▶ **Work order**
All lines below starting at the one that holds "The width and height of the screenshot is (1782, 562)." and ending at the one that holds "Task: Click the −15.5 margin value" should be printed exactly, ends included. Pictures should not be printed, nor anything else.

Collected data
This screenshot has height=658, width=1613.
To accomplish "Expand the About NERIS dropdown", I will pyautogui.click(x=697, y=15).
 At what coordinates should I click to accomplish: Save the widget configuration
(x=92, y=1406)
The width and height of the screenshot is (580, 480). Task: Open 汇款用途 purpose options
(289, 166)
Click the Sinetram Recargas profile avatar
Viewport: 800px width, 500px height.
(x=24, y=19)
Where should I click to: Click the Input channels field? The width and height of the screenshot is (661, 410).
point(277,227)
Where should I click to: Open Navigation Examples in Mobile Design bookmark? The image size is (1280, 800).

---

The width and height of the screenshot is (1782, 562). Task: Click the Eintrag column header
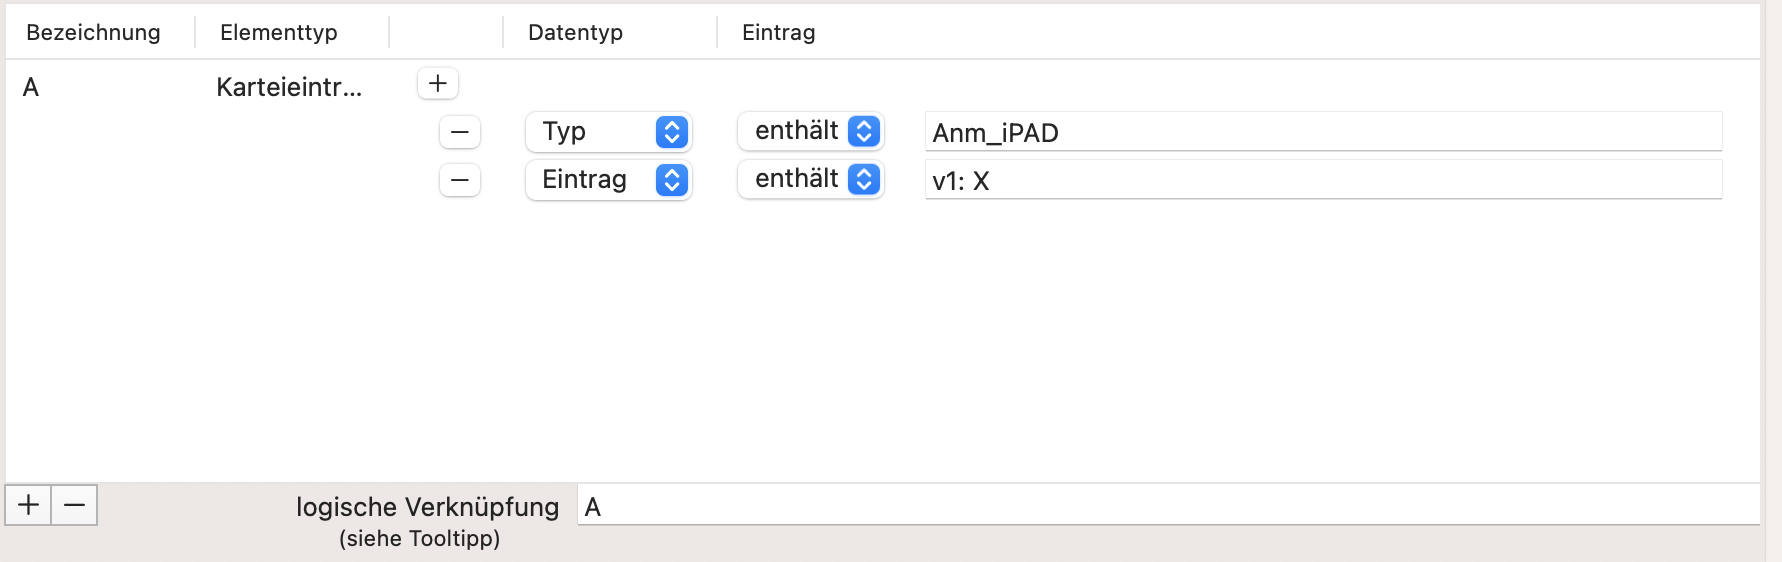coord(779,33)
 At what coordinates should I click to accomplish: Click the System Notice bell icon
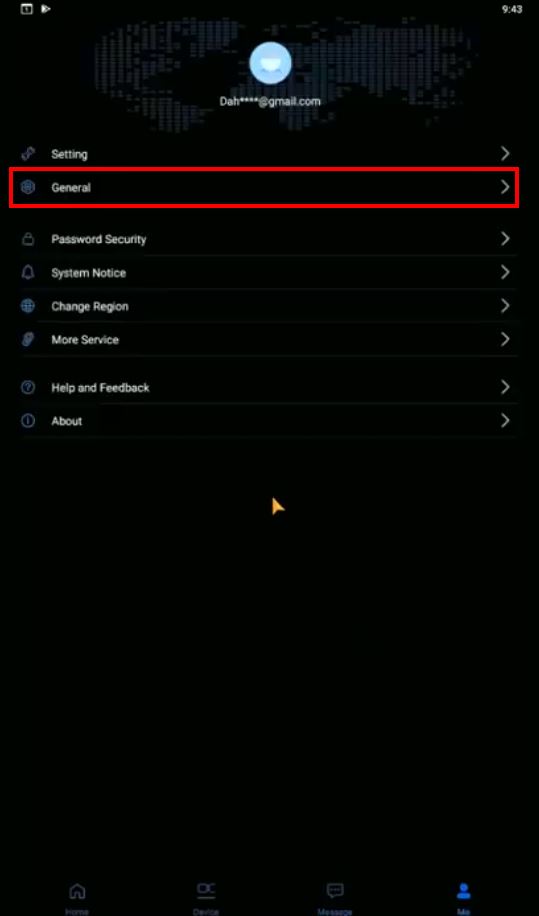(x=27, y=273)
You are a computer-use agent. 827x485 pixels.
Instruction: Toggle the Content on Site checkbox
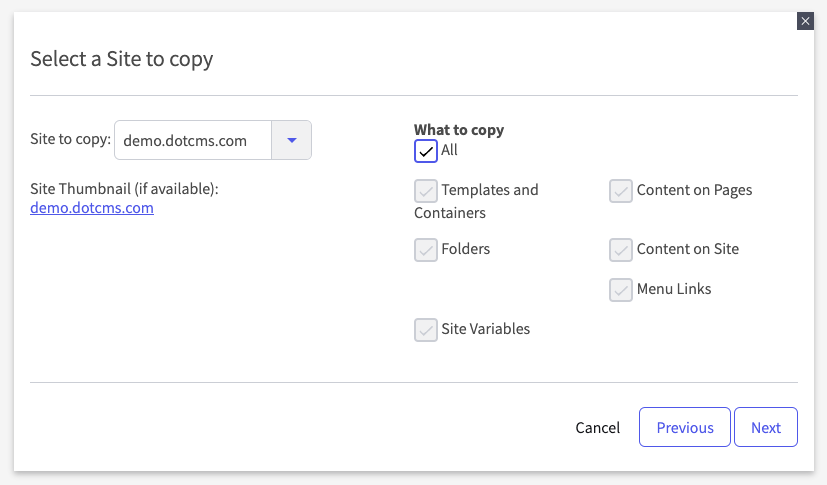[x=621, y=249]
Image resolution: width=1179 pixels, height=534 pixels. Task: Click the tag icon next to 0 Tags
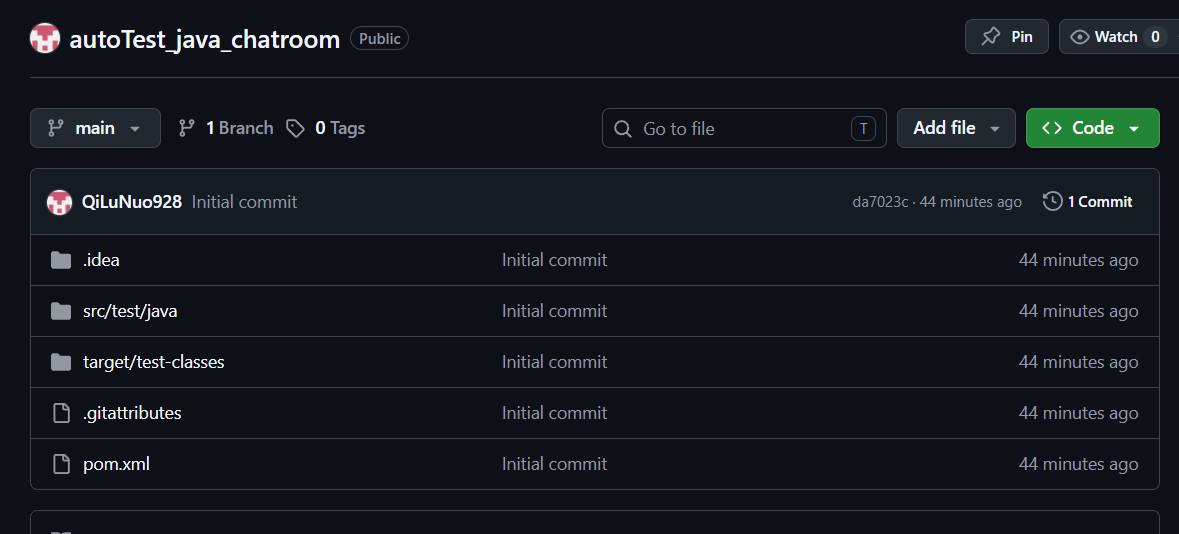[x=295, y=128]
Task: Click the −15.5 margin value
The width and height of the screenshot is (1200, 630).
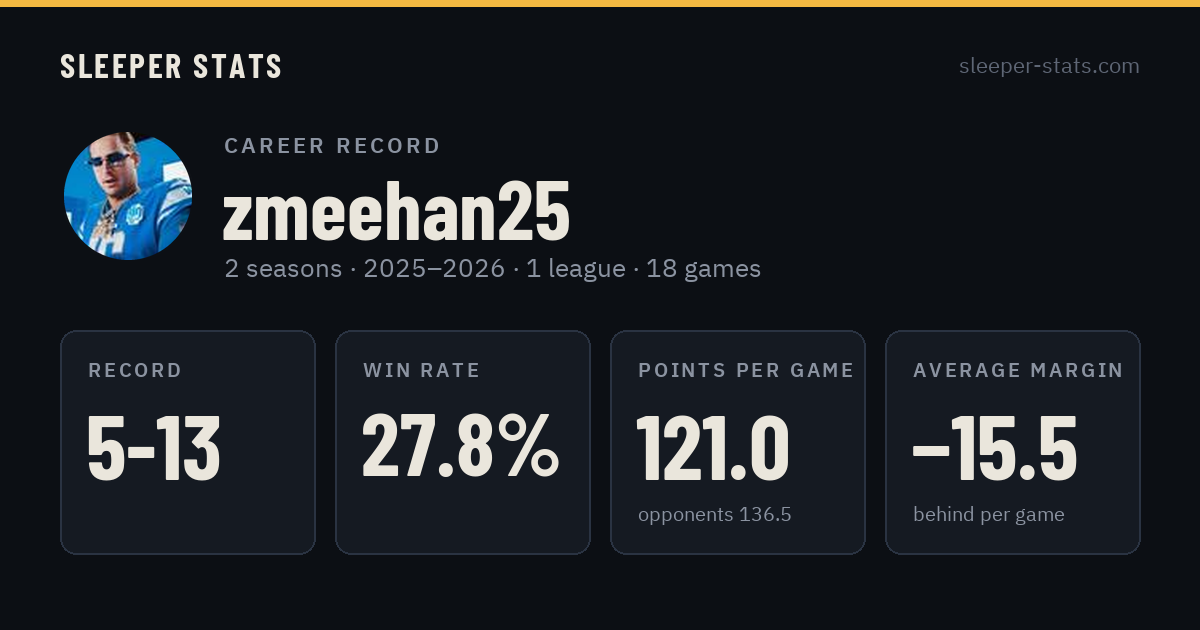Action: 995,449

▶ **Result**
The width and height of the screenshot is (1782, 562). Task: Click the Eintrag column header
coord(779,33)
 At what coordinates should I click to accomplish: Click the System Notice bell icon
(x=27, y=273)
You are a computer-use agent. 827x485 pixels.
Instruction: Toggle the Content on Site checkbox
[x=621, y=249]
Image resolution: width=1179 pixels, height=534 pixels. Task: Click the tag icon next to 0 Tags
[x=295, y=128]
Task: Click the −15.5 margin value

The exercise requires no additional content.